-di SANDRO ROAZZI-
Ampio e giustificato il compianto per Ciampi. Faceva parte di quella borghesia che si ispirava a valori civili e laici, una sinistra d’altri tempi, che oggi manca mentre le classi medie si vanno spegnendo (o le vanno spegnendo). Ha indubbi meriti come l’aver risvegliato l’orgoglio nazionale, non era facile, con una operazione credibile di rinascita civile di cui hanno beneficiato i suoi successori.
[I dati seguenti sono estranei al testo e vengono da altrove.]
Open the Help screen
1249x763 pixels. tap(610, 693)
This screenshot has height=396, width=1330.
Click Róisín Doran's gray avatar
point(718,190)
Nel 1993 il governo che presiedeva ha salvato assieme alle forze sociali con il famoso Patto che dette avvio , fra l’altro, alla moderazione salariale, il Paese da una catastrofe economica e sociale. Anche se in quel momento i sindacati di allora si assunsero fino in fondo le loro responsabilità privilegiando gli interessi generali. Se un appunto va fatto è forse quello di non aver incalzato il mondo imprenditoriale a mettere in campo non solo richieste e pretese di aiuto ma anche impegni specie sul terreno degli investimenti, punto debole anche dell’Italia di oggi.
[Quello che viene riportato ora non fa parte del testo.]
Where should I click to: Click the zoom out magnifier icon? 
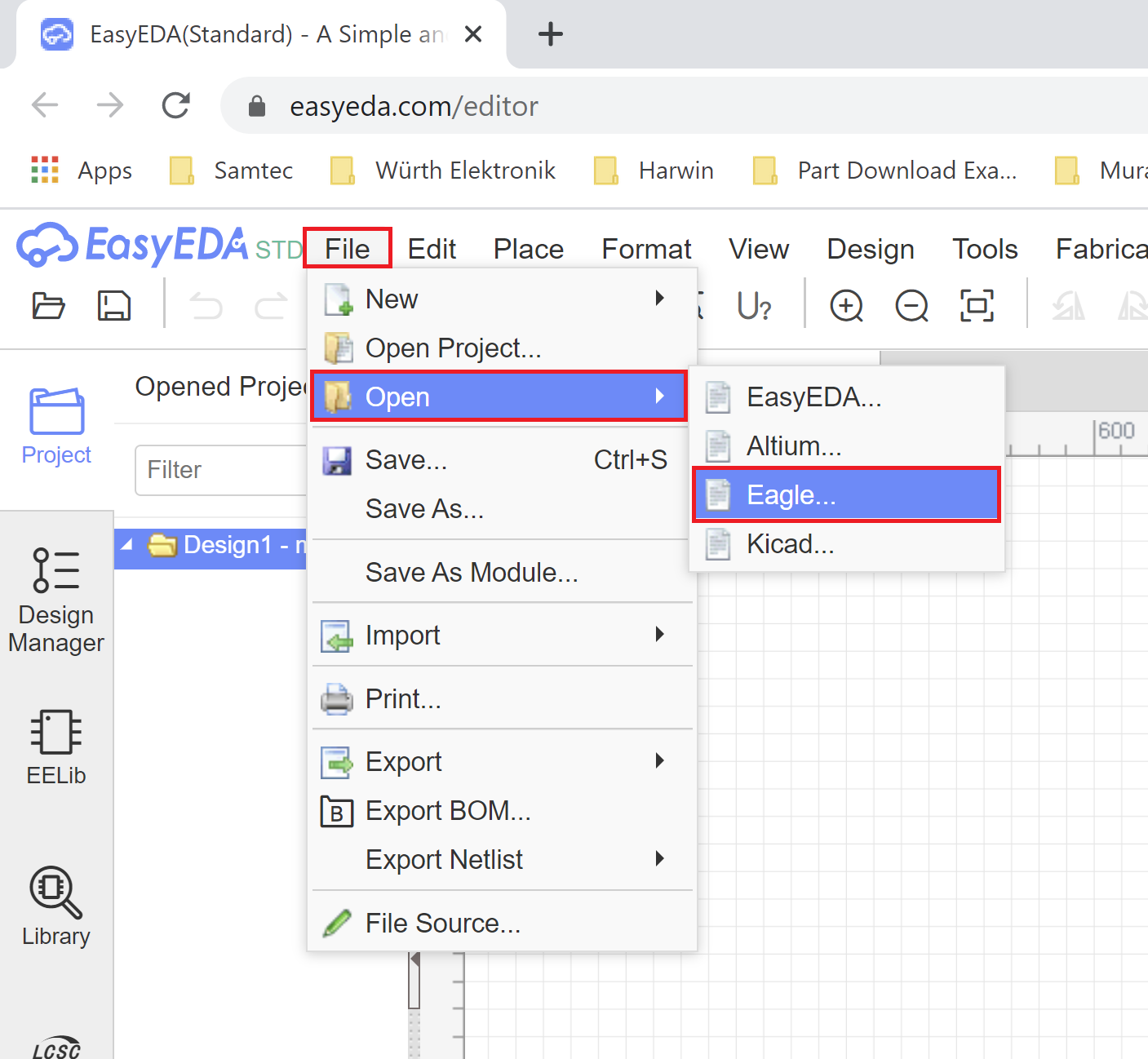point(911,306)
Se poi la concertazione è divenuta rito, però, non è certo per sua responsabilità. Restano dubbi, legittimi, sul suo operato da Governatore di Bankitalia che lo vide difendere strenuamente la lira nel 1992, impresa che dissanguo’ la cassa ma che si rivelò tanto generosa quanto fallimentare. Poi, pero’, scoprimmo che Ciampi agiva mentre la prima Repubblica stava crollando e con essa veniva travolta buona parte della classe politica.
Rimproveri ne ha avuti anche per il comportamento tenuto sull’euro, con lo sforzo compiuto per infilare l’Italia ad ogni costo nella moneta unica, malgrado le sue fragilità e arretratezze strutturali. Fino a convenire su alcune scelte di politica economica ad effetto, l’euro-tassa ad esempio, che non erano certo in linea con la sua cultura di governo. In realtà non poco tempo fa proprio Ciampi ebbe a riflettere su una Europa a più velocità per evitare il tracollo dell’impianto europeo.
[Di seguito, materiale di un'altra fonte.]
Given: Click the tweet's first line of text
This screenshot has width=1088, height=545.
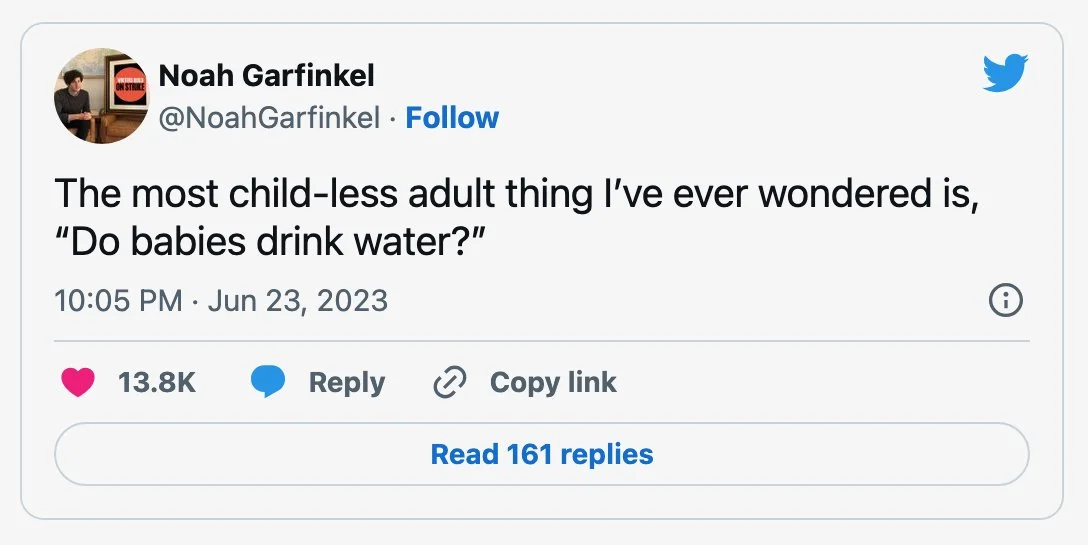Looking at the screenshot, I should [515, 194].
Una riflessione che resta come monito ma che si rivela anche come una onesta rilettura di quanto è avvenuto. E poi, errore o no, Ciampi sperava in una Italia che trovasse la forza di migliorarsi, di cambiare. I fatti gli hanno dato torto. Non erano però tanto i suoi quanto quelli delle classi dirigenti di inizio del terzo millennio. Forse doveva alzare di più la voce, ma non era il suo stile. Resta comunque un grande protagonista di tempi difficili.